[Cryptography] Zero Knowledge: Have I Been Pwned?

Mon Sep 11 06:48:27 EDT 2017

On 09/10/2017 11:25 AM, Henry Baker wrote:

> https://www.troyhunt.com/introducing-306-million-freely-downloadable-pwned-passwords/

Thanks for calling attention to that.

> What would be a good protocol for the HIBP site itself, and a good protocol for anyone who wants to query it?
> 
> * All I learn from my query is whether or not the password is the database -- i.e., exactly 1 bit.
> * All the HIBP database learns is that there *has* been a query, but can't determine what the query was, or whether it was successful.
> * The total number of bits transmitted in both directions should be a number of orders of magnitude less than 5.3GB.

That's a fascinating question.  I reckon Bill Frantz gave the right
answer:  Download a Bloom index rather than the whole corpus.  Also,
have one or more trusted third parties sign off that (a) the corpus
was constructed in a reasonable way, and (b) the Bloom index was
constructed correctly.

As a tangentially-related issue:  to avoid /future/ compromises, we
should insist my password never be sent from my machine to anywhere
else.  Instead, as the Subject: line suggests, use a zero-knowledge
proof that I know the password (i.e. that I am using the /same/
password as the one previously set up and validated).

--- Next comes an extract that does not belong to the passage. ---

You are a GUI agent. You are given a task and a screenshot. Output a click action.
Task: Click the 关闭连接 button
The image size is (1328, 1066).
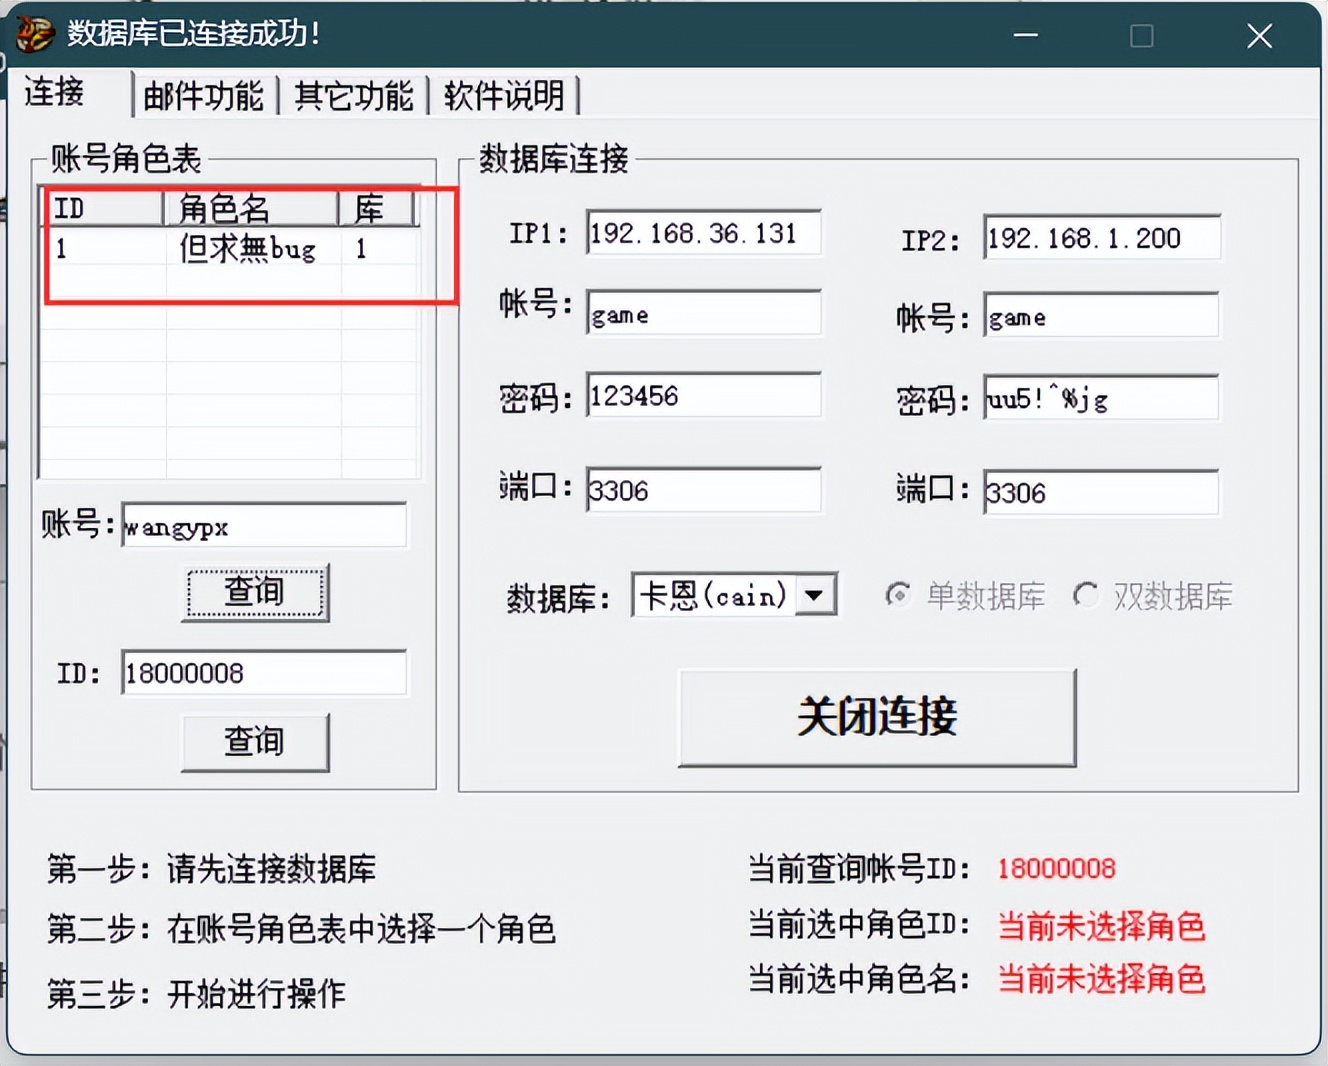coord(876,716)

The password issue is as much a user-interface problem as anything
else.  Passwords do not scale well when the user interacts with N
servers.  This can be alleviated by using a password manager, but
from the user's point of view a password manager is indistinguishable
from a zero-knowledge proof manager.

There is a range of possibilities:
  *) Entirely avoid all forms of online activity that require passwords.
  *) Use one password for everything.
  *) Try to remember N different passwords.
  *) Use a password manager.
  *) Use zero-knowledge proofs.

Of these, only the first and last offer reasonable security
without being Pareto-inferior to other items on the list.  In
other words, if you are going to authenticate at all, there
is AFAICT no excuse for not using zero-knowledge methods.

On 09/10/2017 04:06 PM, Barney Wolff wrote:

>> I don't understand your concern with typing the SHA1 hash.  If you
>> get a hit you are going to change the password and never use it
>> again.  If you don't get a hit what can an attacker do with the hash?

Well, here are some scenarios of concern.  These are off-the-cuff
thoughts;  I'm sure a determined adversary could come up with even
nastier attacks:

1) Suppose 
 a) the bad guys own (or pwn) troyhunt.com
   or cloudflare (where troyhunt.com is hosted);
 b) collect all the queries (sha1 and otherwise); and
 c) test them against some corpus with more than 306 million entries.

If your password is in the big corpus but not the small one, you
get back a negative result, and you cannot detect any wrongdoing,
but the bad guys now have your IP address to go along with your
password, so you are now much more vulnerable than before.

2) Suppose you get back a positive result.  You are now in a race against
the owner (or pwner) of the testing site, to see whether you can change
the password faster than they can exploit it.

The bad guys can give themselves a head start by delaying the positive
result.

3) The bad guys can return a false negative result.  This could in
principle be detected by comparing online to offline results, but
I doubt anybody has checked for this.  And the bad guys could do
this selectively, making it even harder to check for.